Three ways to set the thread count, in increasing precedence:
OMP_NUM_THREADSenvironment variable, before launching Python:OMP_NUM_THREADS=8 python my-calc.py
vibeqc.set_num_threads(n)from Python, pinning the count for the rest of the process:import vibeqc vibeqc.set_num_threads(8) print(vibeqc.get_num_threads()) # 8
n <= 0restores the default (readsOMP_NUM_THREADSor falls back to the hardware logical-core count).num_threads=keyword argument onvibeqc.run_job:run_job(mol, basis="6-31g*", method="rhf", output="h2o", num_threads=4)
The actual thread count is recorded in the output file as
Threads: 4 (OpenMP shared-memory parallelism).
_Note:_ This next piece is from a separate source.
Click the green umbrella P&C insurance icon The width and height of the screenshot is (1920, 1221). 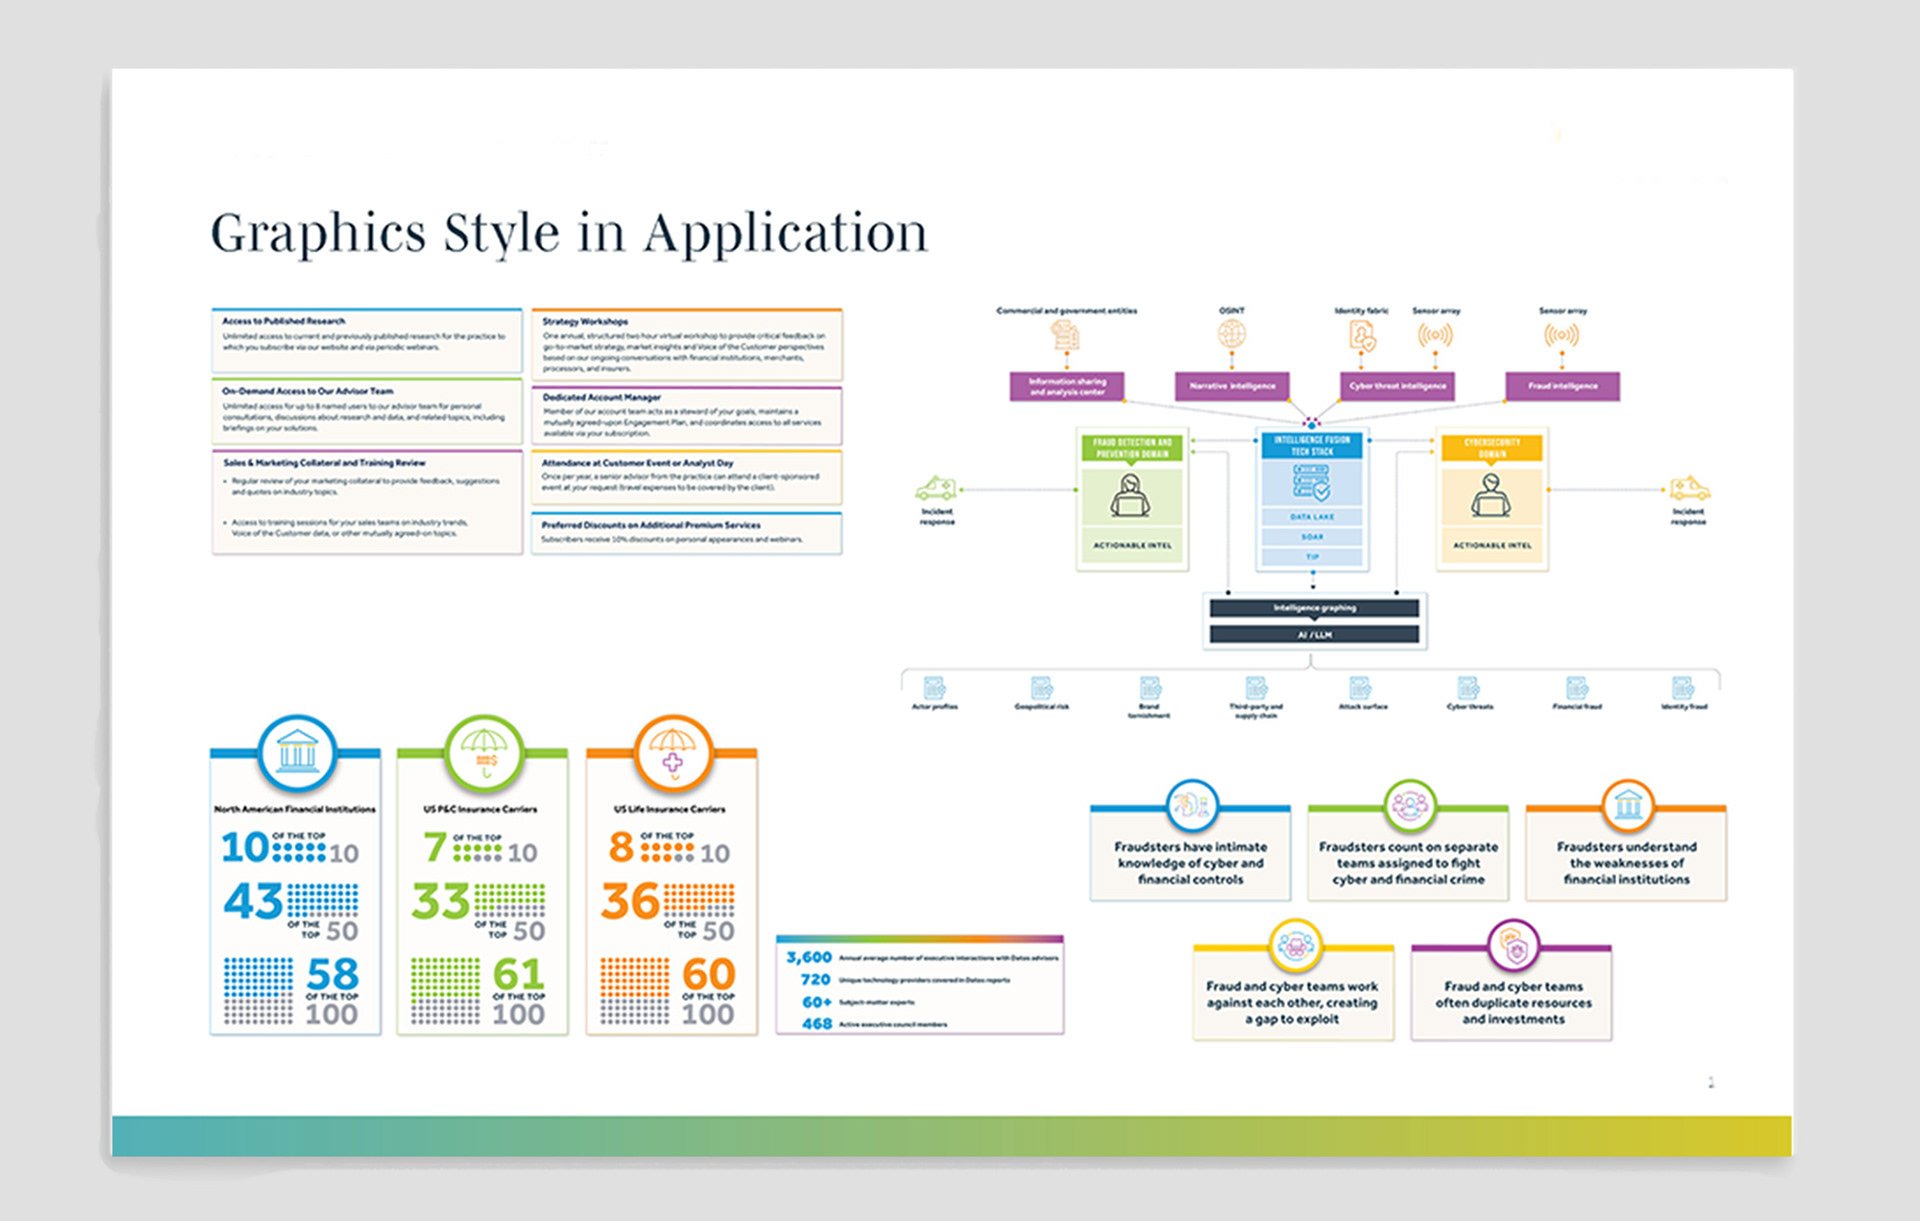[484, 752]
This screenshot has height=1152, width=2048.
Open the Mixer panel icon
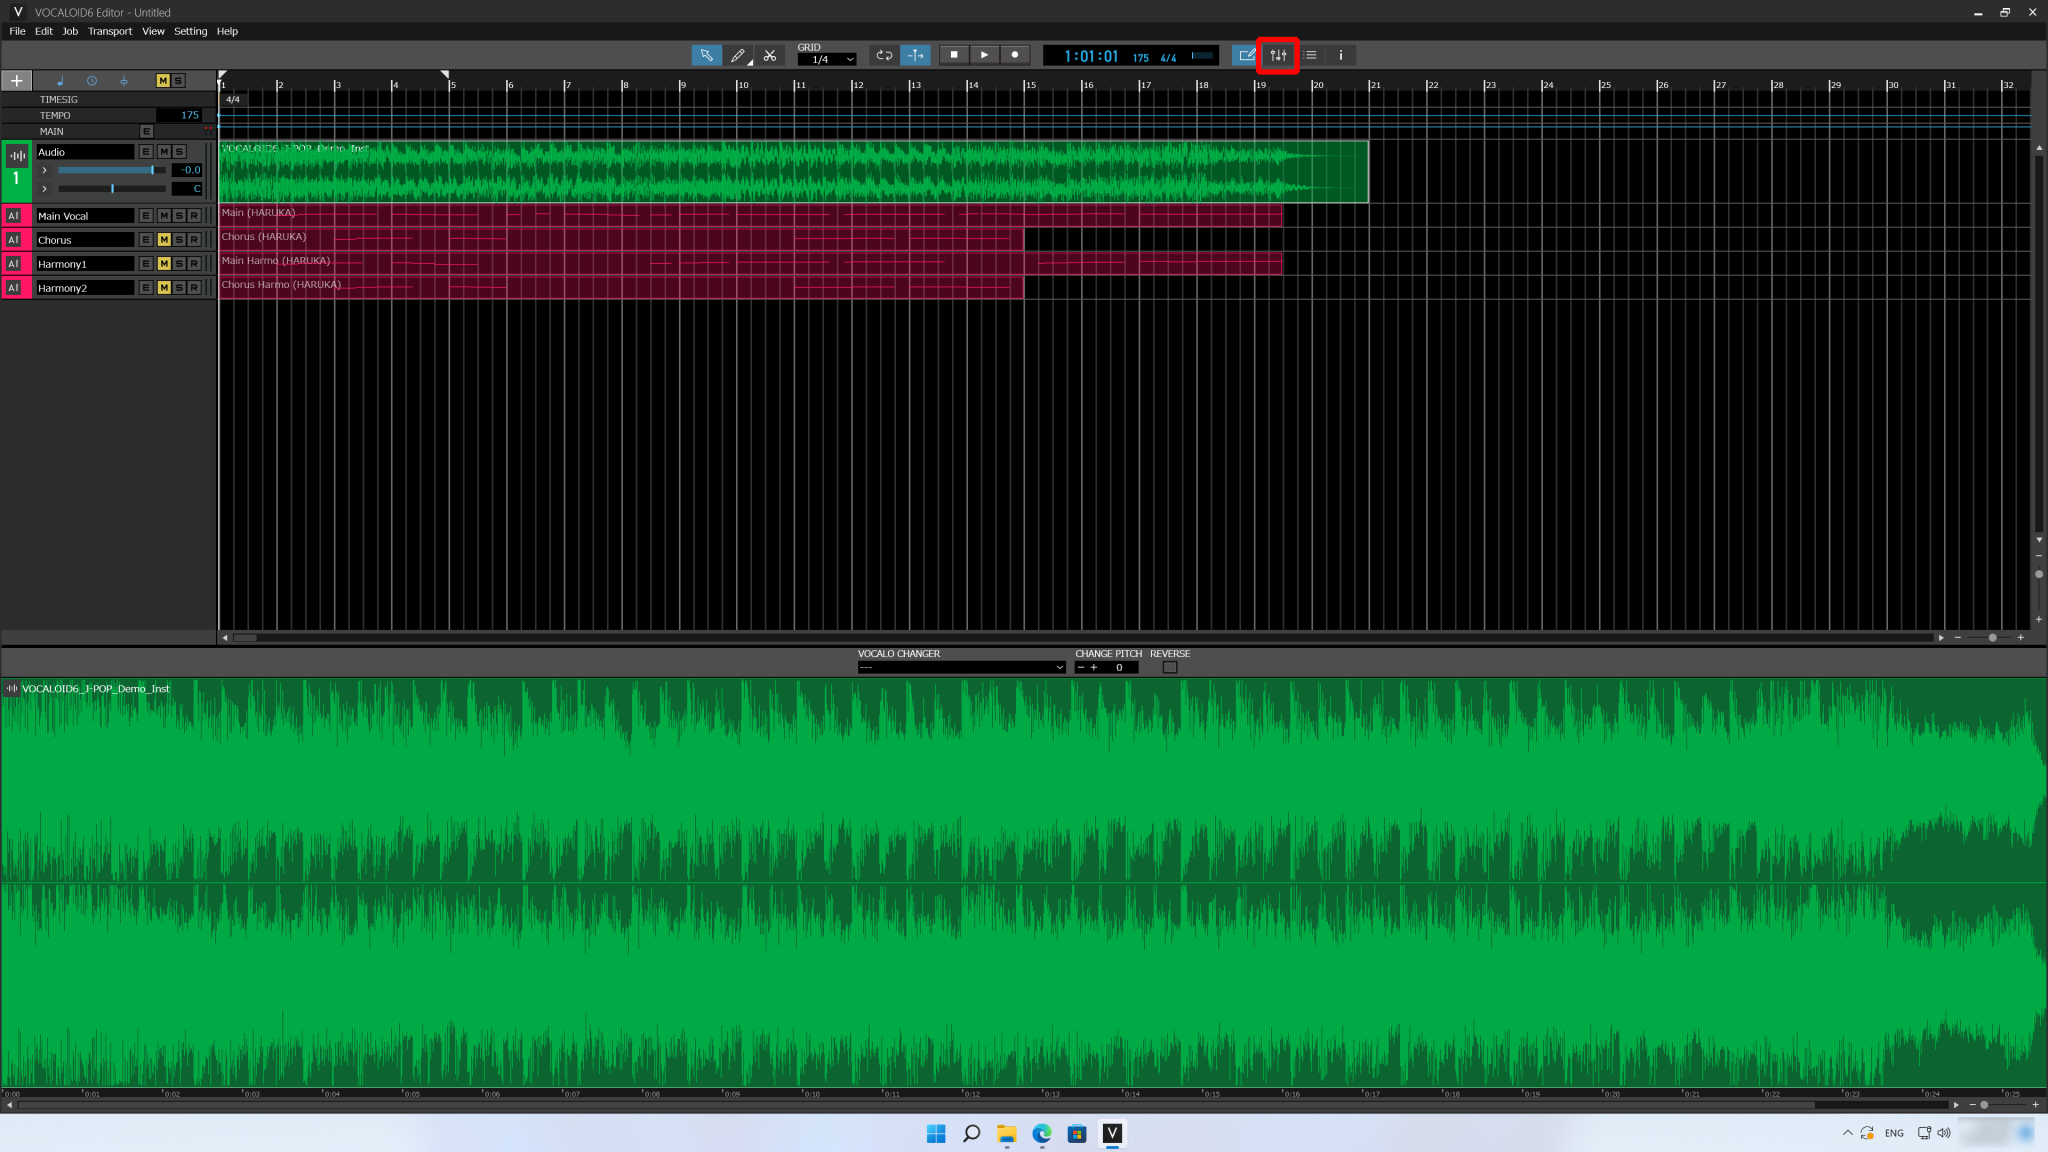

Every .out file includes a timing block at the end:
Timings (wall clock, seconds)
----------------------------------------------------
SCF total 0.326
SCF avg. per iteration 0.036 (9 iters)
Job total 0.328
Used 4 OpenMP threads.
For systematic benchmarking, scripts/bench.py in the repository
runs a small fixed suite across a sweep of thread counts and prints a
speedup table.
Good scaling requires enough work per thread — tiny test systems (diatomics in minimal bases) won’t show much because the OpenMP start-up overhead dominates. Bigger molecules and periodic calculations with many lattice cells benefit much more (up to near-linear in the Fock build).